### Items
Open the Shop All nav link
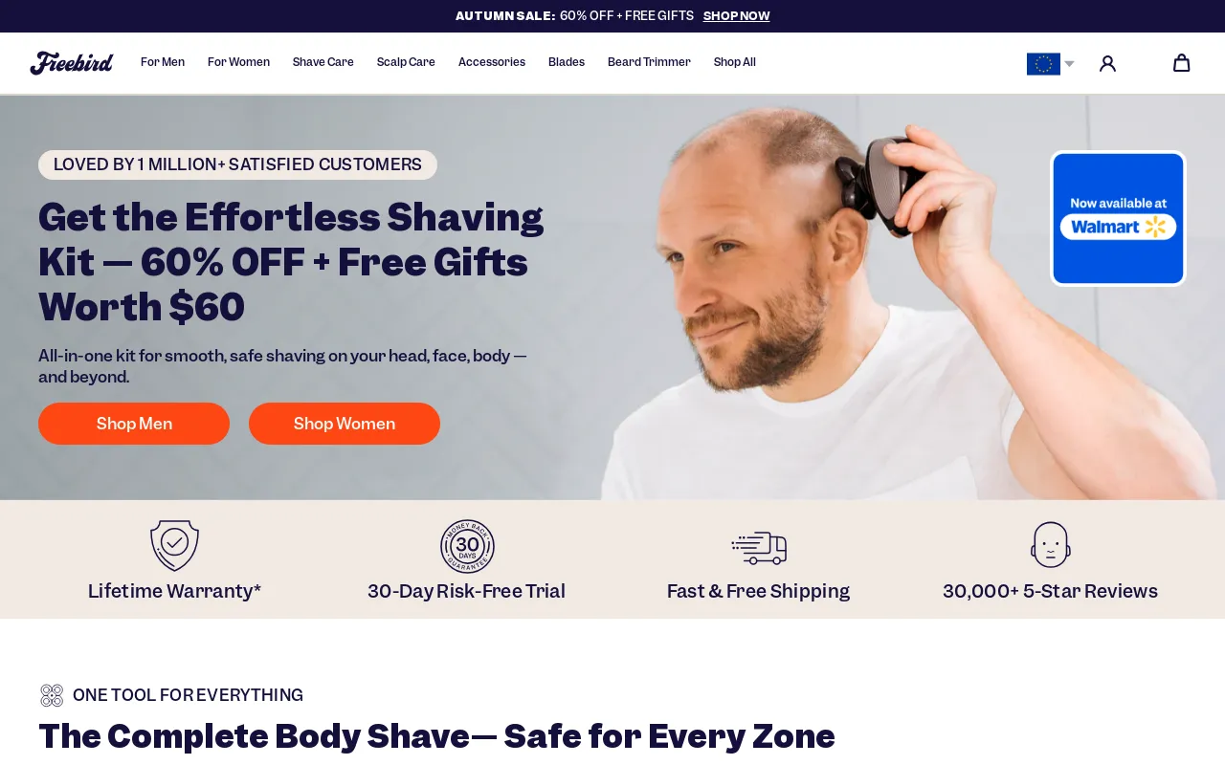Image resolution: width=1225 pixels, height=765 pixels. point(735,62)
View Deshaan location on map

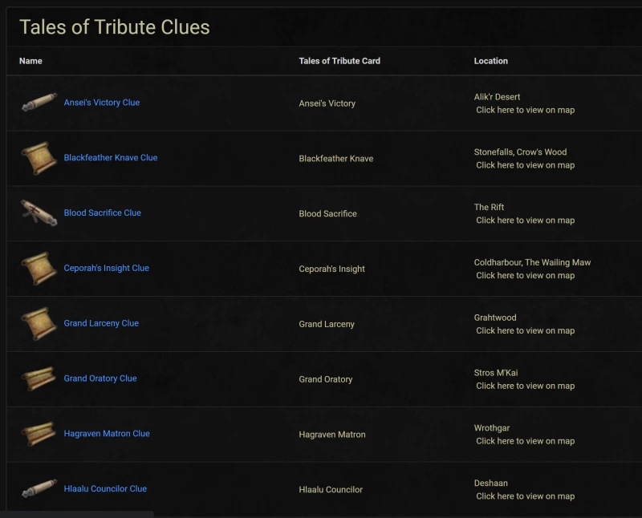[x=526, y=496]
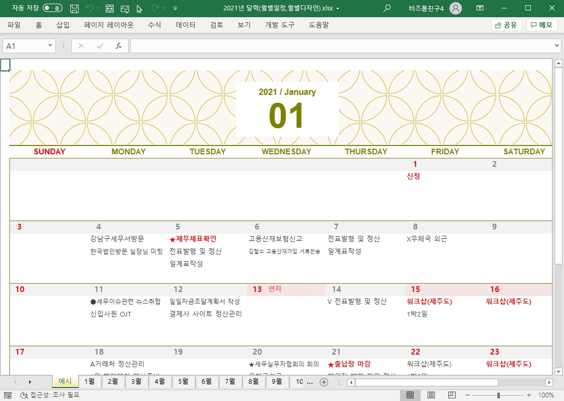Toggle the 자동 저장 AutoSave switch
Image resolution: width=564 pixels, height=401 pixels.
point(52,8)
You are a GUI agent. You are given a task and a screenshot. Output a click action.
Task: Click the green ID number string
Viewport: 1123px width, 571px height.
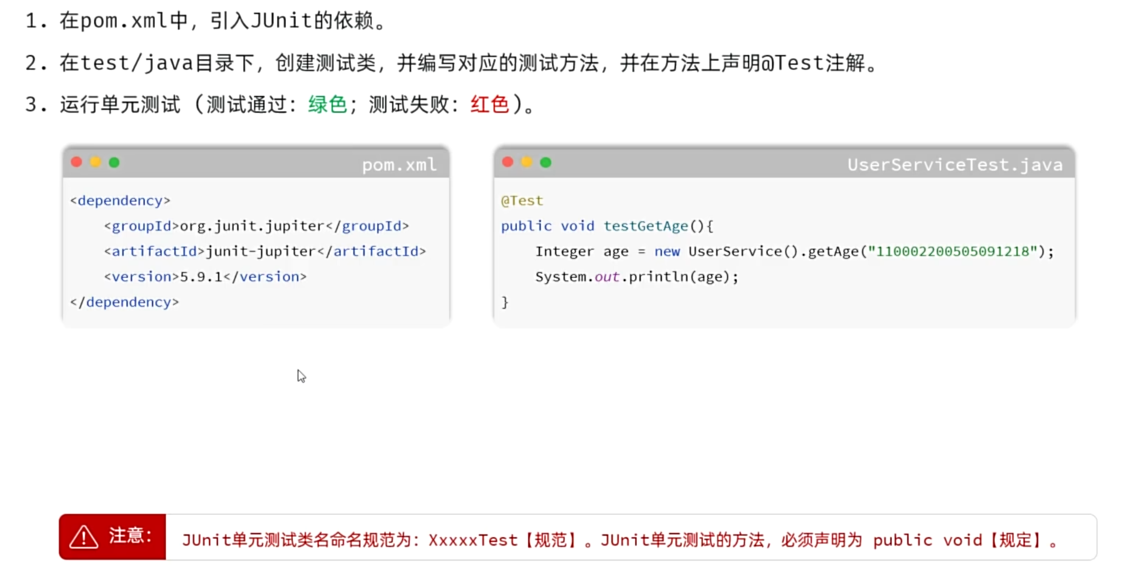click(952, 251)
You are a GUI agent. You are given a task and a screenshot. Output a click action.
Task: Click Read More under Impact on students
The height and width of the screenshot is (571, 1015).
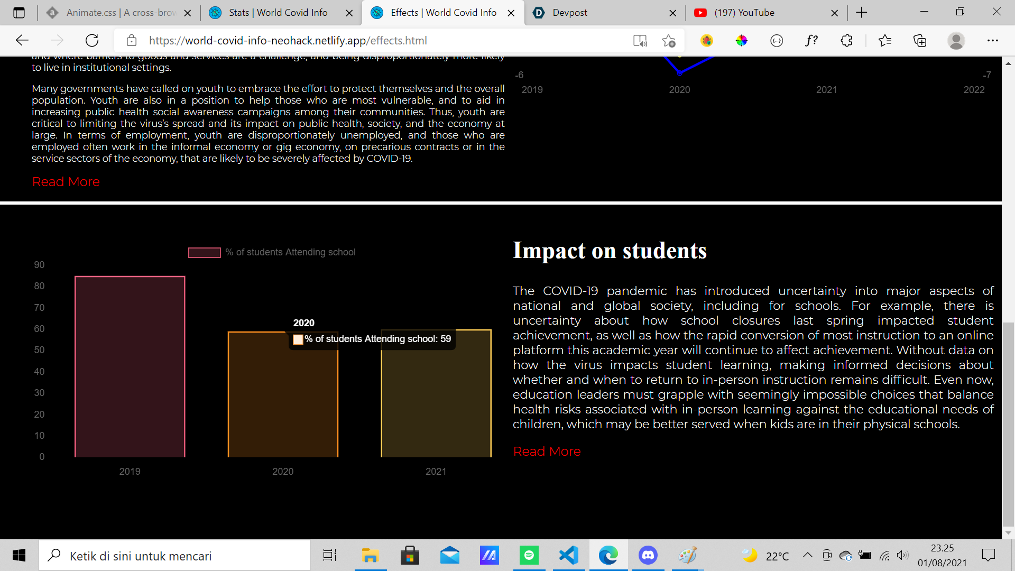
######
What to work on: Please render the lines above as a numbered list, leaving out blank lines and any pictures.

Response:
1. Open the Shop All nav link
2. Image resolution: width=1225 pixels, height=765 pixels. point(735,62)
3. View Deshaan location on map
4. [x=526, y=496]
5. Toggle the 자동 저장 AutoSave switch
6. Image resolution: width=564 pixels, height=401 pixels.
7. point(52,8)
8. You are a GUI agent. You are given a task and a screenshot. Output a click action.
9. Task: Click the green ID number string
10. Viewport: 1123px width, 571px height.
11. click(952, 251)
12. You are a GUI agent. You are given a task and a screenshot. Output a click action.
13. Task: Click Read More under Impact on students
14. The height and width of the screenshot is (571, 1015).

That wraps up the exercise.